(Stored data entries)
※

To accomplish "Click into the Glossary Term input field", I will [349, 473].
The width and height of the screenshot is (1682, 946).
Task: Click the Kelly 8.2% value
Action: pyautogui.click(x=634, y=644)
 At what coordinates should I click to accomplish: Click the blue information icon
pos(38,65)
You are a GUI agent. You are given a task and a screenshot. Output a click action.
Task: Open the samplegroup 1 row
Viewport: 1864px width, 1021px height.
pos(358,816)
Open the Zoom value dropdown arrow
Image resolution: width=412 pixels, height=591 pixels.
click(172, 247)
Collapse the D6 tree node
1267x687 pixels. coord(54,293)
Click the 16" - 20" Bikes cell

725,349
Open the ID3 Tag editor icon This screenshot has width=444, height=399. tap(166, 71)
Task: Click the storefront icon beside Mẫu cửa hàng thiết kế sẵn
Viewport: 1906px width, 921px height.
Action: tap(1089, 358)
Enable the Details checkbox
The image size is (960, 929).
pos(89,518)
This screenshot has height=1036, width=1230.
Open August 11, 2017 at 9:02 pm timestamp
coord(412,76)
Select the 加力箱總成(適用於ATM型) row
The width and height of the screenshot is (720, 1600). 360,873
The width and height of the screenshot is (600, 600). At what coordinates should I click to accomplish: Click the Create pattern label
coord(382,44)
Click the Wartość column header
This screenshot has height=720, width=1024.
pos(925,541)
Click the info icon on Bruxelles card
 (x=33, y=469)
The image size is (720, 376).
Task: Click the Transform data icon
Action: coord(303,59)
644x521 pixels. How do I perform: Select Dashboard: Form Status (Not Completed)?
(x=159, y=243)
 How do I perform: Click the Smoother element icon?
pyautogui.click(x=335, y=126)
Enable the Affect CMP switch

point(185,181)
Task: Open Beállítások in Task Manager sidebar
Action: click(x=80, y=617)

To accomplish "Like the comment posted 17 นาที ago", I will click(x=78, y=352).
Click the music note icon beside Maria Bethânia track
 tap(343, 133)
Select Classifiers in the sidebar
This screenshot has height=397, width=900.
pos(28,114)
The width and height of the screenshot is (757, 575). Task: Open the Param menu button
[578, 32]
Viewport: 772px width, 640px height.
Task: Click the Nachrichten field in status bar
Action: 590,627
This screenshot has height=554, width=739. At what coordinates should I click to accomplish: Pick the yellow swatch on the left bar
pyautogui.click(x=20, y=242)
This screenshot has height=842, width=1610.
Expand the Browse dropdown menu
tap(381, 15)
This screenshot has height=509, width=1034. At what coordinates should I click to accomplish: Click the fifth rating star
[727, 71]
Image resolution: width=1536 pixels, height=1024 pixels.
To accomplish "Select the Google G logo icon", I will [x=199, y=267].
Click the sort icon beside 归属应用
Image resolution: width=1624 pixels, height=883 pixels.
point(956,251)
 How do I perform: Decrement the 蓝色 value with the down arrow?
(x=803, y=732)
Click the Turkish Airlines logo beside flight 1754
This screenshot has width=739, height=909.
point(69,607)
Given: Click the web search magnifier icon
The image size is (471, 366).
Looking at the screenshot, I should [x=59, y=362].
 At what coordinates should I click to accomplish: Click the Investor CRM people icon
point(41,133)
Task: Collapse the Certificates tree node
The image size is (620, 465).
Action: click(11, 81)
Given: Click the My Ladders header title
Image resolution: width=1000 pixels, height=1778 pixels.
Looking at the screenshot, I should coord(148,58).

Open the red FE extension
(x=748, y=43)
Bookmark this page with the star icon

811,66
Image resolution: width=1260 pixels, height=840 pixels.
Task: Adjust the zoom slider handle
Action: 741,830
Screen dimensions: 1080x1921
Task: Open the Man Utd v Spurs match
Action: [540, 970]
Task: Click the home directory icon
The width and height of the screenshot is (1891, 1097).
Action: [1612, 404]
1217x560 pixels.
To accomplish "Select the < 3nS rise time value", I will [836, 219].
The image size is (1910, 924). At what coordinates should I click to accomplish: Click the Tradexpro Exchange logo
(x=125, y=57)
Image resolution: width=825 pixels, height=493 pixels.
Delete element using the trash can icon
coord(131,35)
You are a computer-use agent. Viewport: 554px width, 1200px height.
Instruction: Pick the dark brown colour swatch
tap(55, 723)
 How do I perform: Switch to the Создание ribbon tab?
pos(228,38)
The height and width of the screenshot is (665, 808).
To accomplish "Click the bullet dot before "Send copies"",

※

Within the entries above, report how many lines include "header", and keep the answer to the number.

2